Этим бабам пятьдесят тысяч лет. Может быть, много больше, возможно, что немного меньше—какая разница и кто ее скажет? Вырублены бабы из камня, должно быть, камнем. Кем, для чего? Ни букв, ни цифр, никаких знаков на них нет.
Кроме десятка свезенных во двор усадьбы, таких баб множество торчит по степи. У всех руки сложены на животе, старательно выпячены груди и на стертых рожах подобие одинаковой улыбки.
Стоят бабы и смотрят. Их поставил художник, отличавший в человеке только пол; одежды, по его мнению, никакой не полагалось. Те, кто одевались в звериные шкуры, пришли позже. Гунны и печенеги проехали мимо уже на телегах, уже значительно образованные народы.
Из тростников степных рек выходил чудовищный черный бык. Он догонял конного охотника и бросал обоих—и всадника и коня вместе—на рогах, невероятных, но сохранившихся в темной глубине земли.
Каменные бабы, в числе прочего, видели и эту турью потеху.
Почти сказочный бык исчез с лица земли триста лет назад. Пустяки! Что такое три столетия для каменных баб? Они невозмутимо смотрели на более удивительные вещи. Когда люди уже не плясали вокруг костров, умилостивляя бога, не мазали им, бабам, губы кровью жертвенных животных, а друг друга убивали из ружей, в эти просвещенные времена человек, величаемый императором всероссийским, одним росчерком пера подарил другому человеку, именуемому герцогом Ангальт-Кеттенским, всю южнорусскую степь со всем, что в ней было: с косяками серых, как мышь, тарпанов, диких лошадей, со стадами овец, с мужиками и бабами живыми и с ними, с каменными бабами.

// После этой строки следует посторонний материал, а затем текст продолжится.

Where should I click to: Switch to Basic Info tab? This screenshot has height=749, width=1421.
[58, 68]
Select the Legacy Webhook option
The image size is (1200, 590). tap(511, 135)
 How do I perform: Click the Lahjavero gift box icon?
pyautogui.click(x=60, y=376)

Они, конечно, молчали, слегка как будто улыбаясь каменными подобиями едва очерченных губ. Что такое? Еще секунда, пятьдесят лет… Бабы принадлежали уже не герцогу, а колонисту Фейну, который свою дочь выдал за Фальца, вследствие чего их сын стал называться Фальц-Фейном. Разве это не все равно? Однако с десяток их, каменных баб, перевезли и поставили во дворе нового владельца. Остальные продолжали смотреть на степь.

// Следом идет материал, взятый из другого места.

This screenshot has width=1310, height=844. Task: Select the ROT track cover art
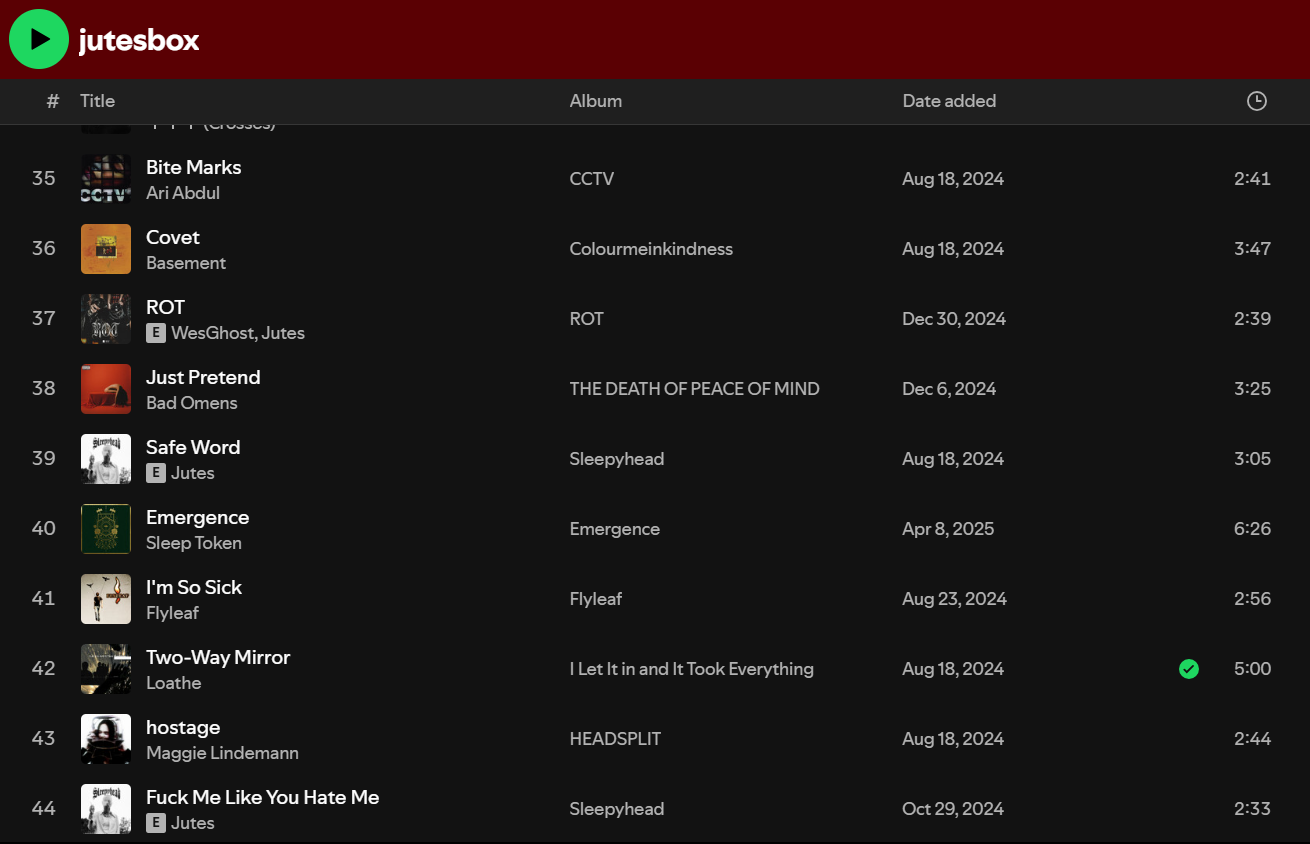tap(106, 319)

Он разбогател значительно, этот новый владелец, человек, называвшийся двумя именами. Германский герцог, не Ангальт-Кеттенский, другой, гордо сказал как-то Фальц-Фейну, что у него, у герцога, двадцать тысяч овец, на что Фальц-Фейн скромно ответил, что у него, у Фальц-Фейна, двадцать пять тысяч собак, охраняющих стада. Овец у него действительно было полмиллиона.
Каменные бабы и во дворе и в степи продолжали хранить подобие улыбки. Пустое дело эти счеты богатств, полетят они когда-нибудь ко всем чертям: и богатства, и счет на них, и воображаемые права.
Фальц-Фейн, чтобы потешить сынишку, покупал разных зверей и птиц. Деньги обильно стригли с овец, а степь кипела неисчислимо-разнообразной жизнью. Из убитых зверей и птиц делали чучела в музей, живых держали в загородках, в обширных клетках, на прудах, в привольной степи.